## Text extract
**********

Mr Watson called for Mr Corbyn to adopt the full definition of anti-Semitism in his interview on Sunday, and also said internal inquiries into Jewish Labour MPs Margaret Hodge and Ian Austin should be dropped.
The Labour MPs, who both lost family members in the Holocaust, are facing disciplinary proceedings for confrontations over the party's response to anti-Semitism claims.
His pleas were not addressed in Mr Corbyn's message, which was posted on Twitter.
Mr Watson said Labour needs to "stand up for what is right and present the party as fit to lead the nation".
He has faced a backlash on social media over his comments, with thousands of Labour supporters calling on him to resign and some targeting personal abuse at him for allegedly stabbing Jeremy Corbyn in the back.
Labour's deputy leader responded to the criticism by saying he "never, ever" thought he would face demands to quit "for standing up for people who are facing prejudice and hate".
He was backed by some Labour MPs and former Foreign Secretary David Miliband who said the anti-Semitism row had "revealed myopia and sectarianism" at the top of the party.
Labour MP Wes Streeting, a prominent critic of Mr Corbyn, said the situation was a "cesspit", writing: "Imagine demanding the resignation of our deputy leader because he's called for meaningful action against racism."
Former minister Yvette Cooper, chairwoman of the home affairs committee, told BBC Radio 4's Today programme: "I support Tom on this. I think the point is we need to address it."
Shadow business secretary Rebecca Long-Bailey said: "Tom Watson in his article stated that we need to get this right - and I agree with him, and Jeremy agrees with him on that point.
"It's important for us all in the Labour Party to take full responsibility for this issue and make sure we deal with it as quickly as possible."
In his video, Mr Corbyn said anyone who denies that anti-Semitism is "surfacing" in the party is "clearly actually wrong and contributing to the problem".
"I'm sorry for the hurt that's been caused to many Jewish people," he said.
"We have been too slow in processing disciplinary cases of, mostly online, anti-Semitic abuse by party members. We're acting to speed this process up."
Mr Corbyn also stressed that people who hold anti-Semitic views "have no place in the Labour Party" and said people who use "anti-Semitic poison" are not his supporters, nor do they speak for him or the party.
He has repeatedly condemned anti-Semitism and has previously said he is "sincerely sorry".
But The Campaign Against Antisemitism criticised the video for being "insincere" and said Mr Corbyn had failed to address his own issues with anti-Semitism.
Gideon Falter, chairman of the group, said: "It is just another contradictory, hypocritical, insincere attempt to whitewash his own role as the author of this nightmare."
The Jewish Leadership Council and Board of Deputies have accused the Labour leader of "ideological hostility" to the International Holocaust Remembrance Alliance (IHRA) definition of anti-Semitism and its 11 examples.
While Labour's code has adopted the definition, it misses out four of the examples.
Sunday's video comes after Mr Corbyn wrote a piece in the Guardian on Friday, in which he resisted the same demand over the IHRA definition from others.

**********

## Information provided
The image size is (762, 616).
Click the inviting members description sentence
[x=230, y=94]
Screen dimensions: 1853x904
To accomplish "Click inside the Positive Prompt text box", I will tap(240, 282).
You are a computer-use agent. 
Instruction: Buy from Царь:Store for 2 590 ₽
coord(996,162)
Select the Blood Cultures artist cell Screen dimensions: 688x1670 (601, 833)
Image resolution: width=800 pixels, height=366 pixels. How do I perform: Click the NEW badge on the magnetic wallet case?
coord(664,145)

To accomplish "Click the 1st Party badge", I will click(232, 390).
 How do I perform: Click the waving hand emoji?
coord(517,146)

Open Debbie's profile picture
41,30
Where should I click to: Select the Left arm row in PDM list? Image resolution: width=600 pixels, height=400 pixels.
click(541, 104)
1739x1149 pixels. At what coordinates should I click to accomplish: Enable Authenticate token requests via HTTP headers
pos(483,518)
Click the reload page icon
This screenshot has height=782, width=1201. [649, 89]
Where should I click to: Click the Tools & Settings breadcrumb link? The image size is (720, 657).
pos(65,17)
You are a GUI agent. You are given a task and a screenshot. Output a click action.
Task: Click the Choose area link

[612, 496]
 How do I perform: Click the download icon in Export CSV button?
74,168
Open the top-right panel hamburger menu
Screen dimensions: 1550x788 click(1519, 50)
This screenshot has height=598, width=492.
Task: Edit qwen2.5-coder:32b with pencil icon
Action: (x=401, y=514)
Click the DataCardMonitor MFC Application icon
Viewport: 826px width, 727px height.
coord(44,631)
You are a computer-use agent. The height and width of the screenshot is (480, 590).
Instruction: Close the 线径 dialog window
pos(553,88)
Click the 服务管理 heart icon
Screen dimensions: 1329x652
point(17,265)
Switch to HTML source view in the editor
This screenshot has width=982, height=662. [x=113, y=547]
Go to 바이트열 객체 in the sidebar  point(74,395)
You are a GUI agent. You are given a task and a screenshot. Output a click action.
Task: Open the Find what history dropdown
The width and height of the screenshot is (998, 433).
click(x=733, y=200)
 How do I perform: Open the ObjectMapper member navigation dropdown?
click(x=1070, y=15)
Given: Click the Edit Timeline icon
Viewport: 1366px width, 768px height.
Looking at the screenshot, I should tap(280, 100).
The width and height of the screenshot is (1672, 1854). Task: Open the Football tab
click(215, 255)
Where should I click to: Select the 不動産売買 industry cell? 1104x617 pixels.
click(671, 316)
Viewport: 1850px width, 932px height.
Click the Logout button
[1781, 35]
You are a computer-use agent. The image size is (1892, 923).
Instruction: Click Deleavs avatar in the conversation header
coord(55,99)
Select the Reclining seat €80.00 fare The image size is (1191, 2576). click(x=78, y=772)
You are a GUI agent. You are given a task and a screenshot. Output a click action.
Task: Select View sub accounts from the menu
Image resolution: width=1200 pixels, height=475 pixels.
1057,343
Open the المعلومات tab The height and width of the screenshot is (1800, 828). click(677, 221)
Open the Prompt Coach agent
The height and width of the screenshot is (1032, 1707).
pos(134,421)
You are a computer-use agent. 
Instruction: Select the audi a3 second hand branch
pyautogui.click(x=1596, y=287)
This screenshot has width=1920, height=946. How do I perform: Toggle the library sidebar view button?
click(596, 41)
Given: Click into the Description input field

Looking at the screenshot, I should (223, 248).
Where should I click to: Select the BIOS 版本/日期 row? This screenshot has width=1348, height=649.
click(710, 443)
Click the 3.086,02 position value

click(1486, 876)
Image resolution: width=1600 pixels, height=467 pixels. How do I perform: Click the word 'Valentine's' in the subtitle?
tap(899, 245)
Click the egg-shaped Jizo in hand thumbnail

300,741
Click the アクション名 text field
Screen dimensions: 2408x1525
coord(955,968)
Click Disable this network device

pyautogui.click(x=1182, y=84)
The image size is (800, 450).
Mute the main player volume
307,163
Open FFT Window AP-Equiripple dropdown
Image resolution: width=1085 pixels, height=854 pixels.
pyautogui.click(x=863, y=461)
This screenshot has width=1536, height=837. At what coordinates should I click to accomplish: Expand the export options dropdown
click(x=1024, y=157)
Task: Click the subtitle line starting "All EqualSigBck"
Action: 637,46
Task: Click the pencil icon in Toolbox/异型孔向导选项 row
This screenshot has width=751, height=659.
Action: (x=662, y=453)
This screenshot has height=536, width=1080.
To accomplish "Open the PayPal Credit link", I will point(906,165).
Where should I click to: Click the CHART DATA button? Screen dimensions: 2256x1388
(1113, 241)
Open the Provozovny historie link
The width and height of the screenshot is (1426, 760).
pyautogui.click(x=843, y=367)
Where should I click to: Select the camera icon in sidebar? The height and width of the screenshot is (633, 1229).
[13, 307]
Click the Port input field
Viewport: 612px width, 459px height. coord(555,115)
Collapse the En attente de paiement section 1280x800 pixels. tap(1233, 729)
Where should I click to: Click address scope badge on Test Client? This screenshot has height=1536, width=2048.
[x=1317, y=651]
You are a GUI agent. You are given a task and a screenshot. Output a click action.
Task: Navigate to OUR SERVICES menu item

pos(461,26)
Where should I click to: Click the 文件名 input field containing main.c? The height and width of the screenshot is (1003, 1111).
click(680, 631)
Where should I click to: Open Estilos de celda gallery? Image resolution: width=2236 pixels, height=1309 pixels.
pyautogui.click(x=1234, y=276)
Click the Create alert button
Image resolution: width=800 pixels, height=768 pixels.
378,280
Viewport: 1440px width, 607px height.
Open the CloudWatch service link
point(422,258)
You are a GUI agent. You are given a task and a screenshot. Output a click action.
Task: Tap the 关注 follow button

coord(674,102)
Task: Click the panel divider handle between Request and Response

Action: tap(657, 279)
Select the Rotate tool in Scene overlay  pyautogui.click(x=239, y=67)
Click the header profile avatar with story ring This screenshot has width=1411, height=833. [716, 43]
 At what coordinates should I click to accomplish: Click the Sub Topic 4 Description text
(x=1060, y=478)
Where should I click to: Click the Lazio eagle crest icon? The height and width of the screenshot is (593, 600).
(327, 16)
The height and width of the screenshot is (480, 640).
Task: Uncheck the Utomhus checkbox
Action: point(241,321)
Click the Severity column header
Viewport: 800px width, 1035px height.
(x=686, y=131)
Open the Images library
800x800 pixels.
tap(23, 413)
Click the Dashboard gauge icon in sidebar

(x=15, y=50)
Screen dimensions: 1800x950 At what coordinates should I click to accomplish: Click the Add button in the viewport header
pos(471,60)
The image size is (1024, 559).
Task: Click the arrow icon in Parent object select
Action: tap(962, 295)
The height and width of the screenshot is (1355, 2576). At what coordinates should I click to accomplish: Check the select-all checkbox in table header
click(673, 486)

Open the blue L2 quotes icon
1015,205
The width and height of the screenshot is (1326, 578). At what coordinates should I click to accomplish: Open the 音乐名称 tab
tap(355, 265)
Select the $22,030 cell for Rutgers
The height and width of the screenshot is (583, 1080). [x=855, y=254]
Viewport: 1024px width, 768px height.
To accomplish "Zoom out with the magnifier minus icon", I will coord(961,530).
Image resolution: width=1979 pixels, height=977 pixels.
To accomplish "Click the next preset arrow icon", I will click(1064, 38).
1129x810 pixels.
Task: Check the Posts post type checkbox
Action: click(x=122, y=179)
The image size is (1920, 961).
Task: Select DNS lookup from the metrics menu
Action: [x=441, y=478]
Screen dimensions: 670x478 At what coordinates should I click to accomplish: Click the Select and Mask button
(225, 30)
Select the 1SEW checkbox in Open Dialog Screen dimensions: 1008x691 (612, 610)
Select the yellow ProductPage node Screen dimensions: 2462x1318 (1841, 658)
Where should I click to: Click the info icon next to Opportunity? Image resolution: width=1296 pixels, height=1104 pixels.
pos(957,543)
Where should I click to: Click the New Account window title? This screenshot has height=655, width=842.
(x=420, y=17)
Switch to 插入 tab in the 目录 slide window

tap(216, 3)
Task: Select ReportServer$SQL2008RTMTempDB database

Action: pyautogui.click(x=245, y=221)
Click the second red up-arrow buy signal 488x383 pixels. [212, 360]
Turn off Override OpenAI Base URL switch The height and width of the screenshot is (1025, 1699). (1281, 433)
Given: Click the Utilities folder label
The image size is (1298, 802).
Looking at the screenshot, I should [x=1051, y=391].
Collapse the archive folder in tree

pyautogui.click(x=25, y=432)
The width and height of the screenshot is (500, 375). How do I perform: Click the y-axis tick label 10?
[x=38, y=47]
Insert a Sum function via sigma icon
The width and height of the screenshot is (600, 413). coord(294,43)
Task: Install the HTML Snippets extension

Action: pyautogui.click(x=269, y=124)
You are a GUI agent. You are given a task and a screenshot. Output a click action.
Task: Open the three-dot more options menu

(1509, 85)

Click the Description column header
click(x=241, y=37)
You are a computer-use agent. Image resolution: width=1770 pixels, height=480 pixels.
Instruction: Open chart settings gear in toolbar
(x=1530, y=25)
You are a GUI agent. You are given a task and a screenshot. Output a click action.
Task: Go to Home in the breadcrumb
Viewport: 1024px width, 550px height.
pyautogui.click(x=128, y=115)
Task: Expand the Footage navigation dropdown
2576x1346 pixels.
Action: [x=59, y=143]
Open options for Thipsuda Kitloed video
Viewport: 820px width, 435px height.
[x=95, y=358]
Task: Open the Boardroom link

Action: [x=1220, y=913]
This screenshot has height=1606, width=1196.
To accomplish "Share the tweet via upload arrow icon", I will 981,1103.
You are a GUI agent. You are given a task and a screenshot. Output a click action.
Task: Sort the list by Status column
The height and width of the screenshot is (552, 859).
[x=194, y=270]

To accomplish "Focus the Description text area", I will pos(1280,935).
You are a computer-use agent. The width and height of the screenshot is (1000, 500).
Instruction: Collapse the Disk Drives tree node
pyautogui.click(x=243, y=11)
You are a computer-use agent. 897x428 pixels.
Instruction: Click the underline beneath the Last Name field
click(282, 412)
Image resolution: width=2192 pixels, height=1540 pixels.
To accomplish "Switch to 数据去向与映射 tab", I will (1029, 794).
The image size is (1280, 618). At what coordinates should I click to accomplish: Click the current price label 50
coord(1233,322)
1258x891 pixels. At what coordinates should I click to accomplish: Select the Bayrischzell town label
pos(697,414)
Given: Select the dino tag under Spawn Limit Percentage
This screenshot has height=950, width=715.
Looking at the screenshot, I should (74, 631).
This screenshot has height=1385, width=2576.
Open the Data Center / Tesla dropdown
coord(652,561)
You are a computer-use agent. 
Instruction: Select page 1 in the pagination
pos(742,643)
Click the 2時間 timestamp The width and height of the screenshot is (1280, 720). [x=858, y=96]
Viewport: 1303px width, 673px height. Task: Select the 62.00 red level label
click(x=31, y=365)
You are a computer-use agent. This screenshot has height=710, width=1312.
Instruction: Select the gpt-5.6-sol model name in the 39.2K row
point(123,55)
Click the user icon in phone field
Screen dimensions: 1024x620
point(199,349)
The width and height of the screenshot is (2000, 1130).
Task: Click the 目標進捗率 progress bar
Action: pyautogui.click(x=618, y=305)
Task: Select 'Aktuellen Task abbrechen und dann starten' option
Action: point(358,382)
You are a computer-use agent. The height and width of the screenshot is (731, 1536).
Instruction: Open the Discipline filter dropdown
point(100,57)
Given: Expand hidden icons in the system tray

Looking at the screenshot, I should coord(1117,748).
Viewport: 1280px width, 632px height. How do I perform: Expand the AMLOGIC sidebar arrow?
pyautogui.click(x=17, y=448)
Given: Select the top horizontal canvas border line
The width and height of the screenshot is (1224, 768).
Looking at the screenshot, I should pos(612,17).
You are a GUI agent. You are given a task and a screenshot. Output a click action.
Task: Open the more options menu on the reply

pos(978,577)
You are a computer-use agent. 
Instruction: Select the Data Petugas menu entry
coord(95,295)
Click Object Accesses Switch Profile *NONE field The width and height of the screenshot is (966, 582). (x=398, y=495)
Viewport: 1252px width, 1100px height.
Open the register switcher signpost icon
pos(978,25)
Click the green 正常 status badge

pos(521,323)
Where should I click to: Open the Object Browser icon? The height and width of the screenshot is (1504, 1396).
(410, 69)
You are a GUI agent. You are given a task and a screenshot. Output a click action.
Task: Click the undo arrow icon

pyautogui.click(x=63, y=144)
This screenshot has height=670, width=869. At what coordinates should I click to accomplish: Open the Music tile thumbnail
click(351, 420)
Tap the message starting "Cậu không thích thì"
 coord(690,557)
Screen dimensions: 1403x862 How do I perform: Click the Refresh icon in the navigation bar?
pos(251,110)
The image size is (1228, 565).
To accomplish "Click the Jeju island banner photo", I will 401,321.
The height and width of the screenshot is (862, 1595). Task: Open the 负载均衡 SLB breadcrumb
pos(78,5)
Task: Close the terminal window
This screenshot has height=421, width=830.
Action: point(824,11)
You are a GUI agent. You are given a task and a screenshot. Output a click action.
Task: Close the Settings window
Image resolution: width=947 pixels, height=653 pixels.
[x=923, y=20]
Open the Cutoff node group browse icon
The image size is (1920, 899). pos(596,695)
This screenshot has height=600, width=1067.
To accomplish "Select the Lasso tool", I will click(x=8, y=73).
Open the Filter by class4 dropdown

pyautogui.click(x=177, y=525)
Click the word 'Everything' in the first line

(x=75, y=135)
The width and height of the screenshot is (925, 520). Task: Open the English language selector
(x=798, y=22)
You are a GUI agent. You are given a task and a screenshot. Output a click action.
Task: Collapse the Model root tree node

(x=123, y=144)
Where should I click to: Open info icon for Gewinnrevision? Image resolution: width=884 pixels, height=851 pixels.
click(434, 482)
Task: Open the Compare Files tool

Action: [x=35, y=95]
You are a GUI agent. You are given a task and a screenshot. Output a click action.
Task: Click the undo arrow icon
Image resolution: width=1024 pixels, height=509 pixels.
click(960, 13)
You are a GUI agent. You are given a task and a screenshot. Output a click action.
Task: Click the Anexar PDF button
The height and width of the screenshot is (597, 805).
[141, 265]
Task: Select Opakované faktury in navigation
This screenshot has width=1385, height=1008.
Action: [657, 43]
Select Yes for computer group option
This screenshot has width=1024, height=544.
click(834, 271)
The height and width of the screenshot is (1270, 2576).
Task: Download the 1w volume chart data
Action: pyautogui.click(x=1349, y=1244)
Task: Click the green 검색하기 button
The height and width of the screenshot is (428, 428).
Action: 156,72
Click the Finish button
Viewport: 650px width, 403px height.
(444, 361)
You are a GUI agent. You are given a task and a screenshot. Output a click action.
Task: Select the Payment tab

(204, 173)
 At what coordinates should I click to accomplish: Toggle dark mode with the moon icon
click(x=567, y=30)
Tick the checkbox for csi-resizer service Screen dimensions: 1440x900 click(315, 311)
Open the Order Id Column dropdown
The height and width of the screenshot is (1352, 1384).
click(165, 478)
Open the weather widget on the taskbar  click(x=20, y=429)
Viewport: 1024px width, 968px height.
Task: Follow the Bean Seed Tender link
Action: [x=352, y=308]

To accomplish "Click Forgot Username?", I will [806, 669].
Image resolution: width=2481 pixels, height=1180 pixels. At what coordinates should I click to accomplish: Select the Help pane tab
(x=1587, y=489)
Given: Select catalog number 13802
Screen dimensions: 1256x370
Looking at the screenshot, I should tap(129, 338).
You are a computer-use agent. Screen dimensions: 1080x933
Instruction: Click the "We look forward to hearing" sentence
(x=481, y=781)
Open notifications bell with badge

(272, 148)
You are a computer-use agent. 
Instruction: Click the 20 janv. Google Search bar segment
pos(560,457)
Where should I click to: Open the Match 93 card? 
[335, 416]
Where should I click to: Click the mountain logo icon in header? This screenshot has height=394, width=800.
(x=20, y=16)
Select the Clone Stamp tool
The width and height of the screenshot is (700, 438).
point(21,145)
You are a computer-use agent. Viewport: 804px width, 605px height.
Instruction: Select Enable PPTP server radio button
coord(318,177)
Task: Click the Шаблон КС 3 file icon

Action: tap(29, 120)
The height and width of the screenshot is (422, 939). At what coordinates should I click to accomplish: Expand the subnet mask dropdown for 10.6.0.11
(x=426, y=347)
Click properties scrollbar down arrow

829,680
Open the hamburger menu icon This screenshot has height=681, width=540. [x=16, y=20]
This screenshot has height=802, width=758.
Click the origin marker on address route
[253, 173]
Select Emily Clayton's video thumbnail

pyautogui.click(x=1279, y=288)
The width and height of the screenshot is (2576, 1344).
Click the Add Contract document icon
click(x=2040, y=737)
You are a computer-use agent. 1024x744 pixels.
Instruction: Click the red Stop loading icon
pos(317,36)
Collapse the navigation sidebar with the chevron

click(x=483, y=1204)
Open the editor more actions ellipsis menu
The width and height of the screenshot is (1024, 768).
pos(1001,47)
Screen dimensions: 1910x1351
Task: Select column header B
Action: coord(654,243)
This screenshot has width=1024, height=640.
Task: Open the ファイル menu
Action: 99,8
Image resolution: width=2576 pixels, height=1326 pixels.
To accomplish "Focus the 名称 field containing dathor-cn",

**********

## Exercise objective
In the news report above on Labour's anti-Semitism row, reproduce word for word the passage starting with "He has faced" and going on through "of the party.".

## Completed exercise
He has faced a backlash on social media over his comments, with thousands of Labour supporters calling on him to resign and some targeting personal abuse at him for allegedly stabbing Jeremy Corbyn in the back.
Labour's deputy leader responded to the criticism by saying he "never, ever" thought he would face demands to quit "for standing up for people who are facing prejudice and hate".
He was backed by some Labour MPs and former Foreign Secretary David Miliband who said the anti-Semitism row had "revealed myopia and sectarianism" at the top of the party.